Prosecutors are intensively reviewing the fatal shooting of an unarmed Cincinnati man by a University of Cincinnati police officer who had pulled the driver over for having a missing front license plate and fired on him after a brief struggle, authorities said Tuesday.
The man, Samuel Dubose, 43, who was African-American, was shot once in the head as he sat behind the wheel of his car Sunday night, university and city police said. The officer, Ray Tensing, who is white, was placed on administrative leave pending the investigation.
"He didn't carry a gun, so why did he get shot?"'
The deadly shooting occurred amid a national conversation of race and policing, with critics alleging that black suspects are more likely to have force used against them during encounters with police.
Cincinnati police said Tuesday that they have taken over the investigation at the request of the university. Hamilton County Prosecutor Joe Deters said in a statement that his office is "rapidly investigating" the shooting.
"This incident didn't involve a Cincinnati Police Department officer, but it happened in our city, and it is our job to ensure this investigation is handled with the attention it deserves," City Manager Harry Black said Tuesday.
University Police Chief Jason Goodrich said the campus department has an agreement with Cincinnati police to patrol shared areas near campus.
At a news conference Monday, Goodrich confirmed the contentions of friends and relatives that Dubose had no weapon in the car when he was stopped for a missing front license plate. He said that when Dubose was asked to produce his driver's license and registration, he "produced a bottle of alcohol from inside the car, handing it to Officer Tensing," instead.
After a brief struggle, the car began rolling forward and Tensing was knocked to the ground, Goodrich said. Dubose was shot very soon afterward, police said. Tensing, a member of the force since April 2014, was treated at a hospital for minor injuries and released.
Cincinnati police said that Tensing was wearing a body camera and that the video confirmed that there was a struggle. The video won't be released until the investigation is complete.
Asked at a news conference whether Tensing reached into the car at any point, Cincinnati police Lt. Col. James Whalen said: "I don't have clarity on that yet. I'm waiting to enhance this video to get a better answer to that."
Friends and relatives held a vigil Tuesday demanding to see the video and seeking answers to why Dubose had been shot. They said he was the father of 12 children and was engaged to be married.
A friend, J.B. Smith, told NBC station WLWT that Dubose was a gentle and non-confrontational man.
Hadassah Thomas, a friend and neighbor, told the station: "Everybody in the community loved Sam. He was so helpful, and he was always around. He used to baby-sit for my daughter.

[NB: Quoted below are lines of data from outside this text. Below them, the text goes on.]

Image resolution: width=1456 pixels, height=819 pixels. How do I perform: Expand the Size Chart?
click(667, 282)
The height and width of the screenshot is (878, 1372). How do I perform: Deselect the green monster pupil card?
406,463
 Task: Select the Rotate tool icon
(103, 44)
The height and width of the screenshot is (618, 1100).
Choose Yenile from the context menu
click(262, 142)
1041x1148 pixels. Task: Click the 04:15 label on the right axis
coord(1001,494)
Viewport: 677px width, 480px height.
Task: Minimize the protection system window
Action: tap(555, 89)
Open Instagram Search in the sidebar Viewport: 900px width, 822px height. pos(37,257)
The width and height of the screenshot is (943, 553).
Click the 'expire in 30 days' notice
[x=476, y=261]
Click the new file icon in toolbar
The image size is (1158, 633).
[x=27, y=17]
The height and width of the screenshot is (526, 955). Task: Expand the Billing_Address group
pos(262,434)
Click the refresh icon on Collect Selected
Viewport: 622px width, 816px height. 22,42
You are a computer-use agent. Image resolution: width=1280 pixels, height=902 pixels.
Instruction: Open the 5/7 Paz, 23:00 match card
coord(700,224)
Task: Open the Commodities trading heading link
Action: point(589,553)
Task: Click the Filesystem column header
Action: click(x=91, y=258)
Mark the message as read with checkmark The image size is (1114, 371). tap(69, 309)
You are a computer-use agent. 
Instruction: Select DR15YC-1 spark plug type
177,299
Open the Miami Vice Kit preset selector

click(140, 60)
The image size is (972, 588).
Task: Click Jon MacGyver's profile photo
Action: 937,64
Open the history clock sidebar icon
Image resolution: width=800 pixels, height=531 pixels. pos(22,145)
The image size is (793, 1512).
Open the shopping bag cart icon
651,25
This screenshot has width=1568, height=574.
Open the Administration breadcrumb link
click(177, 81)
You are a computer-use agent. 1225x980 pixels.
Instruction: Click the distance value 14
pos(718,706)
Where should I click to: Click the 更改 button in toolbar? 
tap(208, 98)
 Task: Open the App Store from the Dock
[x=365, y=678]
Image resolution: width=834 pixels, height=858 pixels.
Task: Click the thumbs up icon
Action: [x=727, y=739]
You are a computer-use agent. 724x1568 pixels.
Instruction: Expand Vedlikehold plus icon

"What men do that?" she asked "He didn't carry a gun, so why did he get shot?"
The University of Cincinnati said in a statement Tuesday extending condolences to Dubose's friends and family.
"Our hearts grieve for his loss," the university said. "We also know that police officers risk their lives every day, and when their efforts to protect themselves and our community result in a death, it is a tragedy."